_What the task requires_. Set out exactly, line by line, the stretch of data below that begins at the line containing "Click the Print icon in quick access toolbar" and ends at the line containing "Focus the breakintoprogram.co.uk", with both ends kept.

*** Material provided

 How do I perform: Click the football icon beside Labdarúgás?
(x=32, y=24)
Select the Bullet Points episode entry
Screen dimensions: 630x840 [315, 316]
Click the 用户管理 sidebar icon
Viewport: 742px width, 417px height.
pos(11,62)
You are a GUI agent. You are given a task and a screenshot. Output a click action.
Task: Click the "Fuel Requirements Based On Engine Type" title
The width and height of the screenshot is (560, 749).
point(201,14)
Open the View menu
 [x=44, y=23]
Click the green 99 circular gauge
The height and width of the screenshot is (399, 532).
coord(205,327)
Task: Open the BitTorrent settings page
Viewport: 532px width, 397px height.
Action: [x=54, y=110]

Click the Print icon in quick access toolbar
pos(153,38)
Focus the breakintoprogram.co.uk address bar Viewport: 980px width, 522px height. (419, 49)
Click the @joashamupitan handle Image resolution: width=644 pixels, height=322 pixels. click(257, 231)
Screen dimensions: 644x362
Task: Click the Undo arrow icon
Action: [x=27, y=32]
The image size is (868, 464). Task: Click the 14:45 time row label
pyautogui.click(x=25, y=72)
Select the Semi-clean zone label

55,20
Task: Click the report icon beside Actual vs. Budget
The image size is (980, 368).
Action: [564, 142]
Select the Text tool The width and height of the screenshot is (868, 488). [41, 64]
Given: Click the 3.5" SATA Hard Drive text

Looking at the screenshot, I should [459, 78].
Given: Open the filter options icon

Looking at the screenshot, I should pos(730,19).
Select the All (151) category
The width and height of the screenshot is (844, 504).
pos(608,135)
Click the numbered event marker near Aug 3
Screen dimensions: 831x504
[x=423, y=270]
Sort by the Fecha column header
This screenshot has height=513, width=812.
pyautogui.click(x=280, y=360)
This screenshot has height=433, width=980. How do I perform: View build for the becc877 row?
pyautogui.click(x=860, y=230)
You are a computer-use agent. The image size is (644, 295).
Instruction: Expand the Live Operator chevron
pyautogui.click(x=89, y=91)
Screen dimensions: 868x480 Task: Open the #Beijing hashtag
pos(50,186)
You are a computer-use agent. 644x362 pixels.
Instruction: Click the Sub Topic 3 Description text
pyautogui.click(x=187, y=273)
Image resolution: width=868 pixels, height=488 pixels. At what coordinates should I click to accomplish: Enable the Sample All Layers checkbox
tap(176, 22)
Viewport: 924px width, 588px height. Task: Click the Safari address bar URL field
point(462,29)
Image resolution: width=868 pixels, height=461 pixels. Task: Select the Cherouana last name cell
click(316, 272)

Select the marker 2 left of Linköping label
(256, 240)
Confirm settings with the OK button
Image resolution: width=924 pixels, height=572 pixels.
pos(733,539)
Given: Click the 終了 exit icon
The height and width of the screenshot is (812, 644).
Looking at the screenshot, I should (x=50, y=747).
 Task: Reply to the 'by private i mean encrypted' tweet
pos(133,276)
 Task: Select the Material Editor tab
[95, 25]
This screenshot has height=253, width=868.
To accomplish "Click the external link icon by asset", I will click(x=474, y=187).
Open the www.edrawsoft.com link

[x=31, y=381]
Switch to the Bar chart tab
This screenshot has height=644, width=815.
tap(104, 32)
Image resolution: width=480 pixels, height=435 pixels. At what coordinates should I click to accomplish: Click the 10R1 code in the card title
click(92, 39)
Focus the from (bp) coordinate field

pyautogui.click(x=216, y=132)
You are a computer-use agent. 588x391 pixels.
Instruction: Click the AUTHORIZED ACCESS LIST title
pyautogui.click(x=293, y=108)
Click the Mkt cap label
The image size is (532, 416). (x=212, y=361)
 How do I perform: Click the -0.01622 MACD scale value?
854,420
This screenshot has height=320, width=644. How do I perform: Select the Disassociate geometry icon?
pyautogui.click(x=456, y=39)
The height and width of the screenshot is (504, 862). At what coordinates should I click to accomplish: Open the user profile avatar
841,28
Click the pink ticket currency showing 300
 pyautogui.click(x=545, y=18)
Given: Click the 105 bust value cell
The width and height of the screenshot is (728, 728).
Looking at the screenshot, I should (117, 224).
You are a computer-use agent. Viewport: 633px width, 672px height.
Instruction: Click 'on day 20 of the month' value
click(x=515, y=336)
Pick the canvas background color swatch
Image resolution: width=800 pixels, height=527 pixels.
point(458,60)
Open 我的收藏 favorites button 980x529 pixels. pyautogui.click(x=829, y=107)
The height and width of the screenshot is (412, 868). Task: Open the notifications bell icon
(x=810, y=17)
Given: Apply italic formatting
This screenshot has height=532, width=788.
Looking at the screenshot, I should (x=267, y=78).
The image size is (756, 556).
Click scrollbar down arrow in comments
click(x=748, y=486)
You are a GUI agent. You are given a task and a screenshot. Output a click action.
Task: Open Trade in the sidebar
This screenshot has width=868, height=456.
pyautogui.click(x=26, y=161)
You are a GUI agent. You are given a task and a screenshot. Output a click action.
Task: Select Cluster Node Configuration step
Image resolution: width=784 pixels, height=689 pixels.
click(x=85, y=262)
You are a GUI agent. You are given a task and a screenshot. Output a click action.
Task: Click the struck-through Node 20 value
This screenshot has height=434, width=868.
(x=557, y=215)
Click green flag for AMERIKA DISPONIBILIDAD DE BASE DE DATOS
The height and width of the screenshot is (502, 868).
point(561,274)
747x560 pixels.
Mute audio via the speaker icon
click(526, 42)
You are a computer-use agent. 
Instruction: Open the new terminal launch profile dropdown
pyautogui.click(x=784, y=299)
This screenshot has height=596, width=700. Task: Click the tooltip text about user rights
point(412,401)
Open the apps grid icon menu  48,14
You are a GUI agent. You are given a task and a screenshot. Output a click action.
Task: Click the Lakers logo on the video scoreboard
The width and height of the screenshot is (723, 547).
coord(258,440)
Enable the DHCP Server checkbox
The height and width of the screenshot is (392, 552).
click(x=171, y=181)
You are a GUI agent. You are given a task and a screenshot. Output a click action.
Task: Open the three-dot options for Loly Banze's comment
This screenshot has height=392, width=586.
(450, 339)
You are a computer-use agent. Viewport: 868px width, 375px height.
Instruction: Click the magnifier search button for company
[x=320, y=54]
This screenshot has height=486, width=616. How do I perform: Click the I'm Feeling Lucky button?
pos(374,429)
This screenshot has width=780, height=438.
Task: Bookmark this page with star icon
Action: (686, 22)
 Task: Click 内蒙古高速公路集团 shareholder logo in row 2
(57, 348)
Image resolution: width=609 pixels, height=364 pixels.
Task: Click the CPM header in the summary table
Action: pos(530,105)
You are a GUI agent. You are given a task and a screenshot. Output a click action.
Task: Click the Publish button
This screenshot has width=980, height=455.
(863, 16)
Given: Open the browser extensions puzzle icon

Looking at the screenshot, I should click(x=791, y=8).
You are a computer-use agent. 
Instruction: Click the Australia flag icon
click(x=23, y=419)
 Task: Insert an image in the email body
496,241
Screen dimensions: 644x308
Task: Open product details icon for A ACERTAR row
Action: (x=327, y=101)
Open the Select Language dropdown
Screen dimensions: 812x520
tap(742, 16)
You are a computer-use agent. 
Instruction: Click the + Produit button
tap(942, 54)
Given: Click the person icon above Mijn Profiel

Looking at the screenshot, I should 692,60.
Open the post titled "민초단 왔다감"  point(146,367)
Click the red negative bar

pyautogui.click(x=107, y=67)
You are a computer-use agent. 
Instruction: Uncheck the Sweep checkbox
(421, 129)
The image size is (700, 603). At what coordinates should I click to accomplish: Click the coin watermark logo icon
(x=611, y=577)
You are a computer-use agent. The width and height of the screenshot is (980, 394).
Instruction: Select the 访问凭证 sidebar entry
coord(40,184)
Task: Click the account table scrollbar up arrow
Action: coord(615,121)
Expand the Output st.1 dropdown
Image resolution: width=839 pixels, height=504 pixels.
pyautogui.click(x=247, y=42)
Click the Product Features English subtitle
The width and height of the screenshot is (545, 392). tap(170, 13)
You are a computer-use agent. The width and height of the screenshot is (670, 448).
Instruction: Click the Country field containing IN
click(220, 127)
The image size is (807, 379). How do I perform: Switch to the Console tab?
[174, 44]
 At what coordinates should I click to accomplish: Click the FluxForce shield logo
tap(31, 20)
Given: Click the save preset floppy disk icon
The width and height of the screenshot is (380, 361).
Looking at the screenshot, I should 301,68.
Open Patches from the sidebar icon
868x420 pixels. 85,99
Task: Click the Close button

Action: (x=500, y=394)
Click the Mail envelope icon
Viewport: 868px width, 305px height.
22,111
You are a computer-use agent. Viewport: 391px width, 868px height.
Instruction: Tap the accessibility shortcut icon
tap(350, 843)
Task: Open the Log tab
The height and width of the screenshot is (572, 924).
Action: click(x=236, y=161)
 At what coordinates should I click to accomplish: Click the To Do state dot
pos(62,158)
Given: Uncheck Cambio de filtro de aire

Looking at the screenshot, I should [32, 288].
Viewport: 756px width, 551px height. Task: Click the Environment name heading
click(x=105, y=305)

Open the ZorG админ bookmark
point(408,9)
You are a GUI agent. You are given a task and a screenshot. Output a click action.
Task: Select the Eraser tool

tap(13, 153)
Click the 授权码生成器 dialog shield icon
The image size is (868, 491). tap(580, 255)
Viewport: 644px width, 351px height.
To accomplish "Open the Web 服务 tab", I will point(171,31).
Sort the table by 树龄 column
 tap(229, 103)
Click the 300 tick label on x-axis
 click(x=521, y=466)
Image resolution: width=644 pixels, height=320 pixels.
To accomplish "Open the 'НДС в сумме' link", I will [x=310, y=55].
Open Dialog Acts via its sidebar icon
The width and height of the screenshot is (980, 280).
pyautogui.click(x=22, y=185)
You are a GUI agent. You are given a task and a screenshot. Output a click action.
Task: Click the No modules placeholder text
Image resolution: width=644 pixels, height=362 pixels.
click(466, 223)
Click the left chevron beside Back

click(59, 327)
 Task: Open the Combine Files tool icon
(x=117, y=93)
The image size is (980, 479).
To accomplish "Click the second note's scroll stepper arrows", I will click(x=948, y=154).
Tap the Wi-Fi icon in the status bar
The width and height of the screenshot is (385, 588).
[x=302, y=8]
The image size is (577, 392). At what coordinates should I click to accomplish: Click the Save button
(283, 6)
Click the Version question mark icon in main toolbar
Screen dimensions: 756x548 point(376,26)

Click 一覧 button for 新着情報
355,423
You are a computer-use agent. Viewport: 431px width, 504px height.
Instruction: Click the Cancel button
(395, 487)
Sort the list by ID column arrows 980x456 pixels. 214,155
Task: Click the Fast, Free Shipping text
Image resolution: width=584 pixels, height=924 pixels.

******

_Task response_.
Click the Print icon in quick access toolbar
pos(153,38)
Focus the breakintoprogram.co.uk address bar Viewport: 980px width, 522px height. (419, 49)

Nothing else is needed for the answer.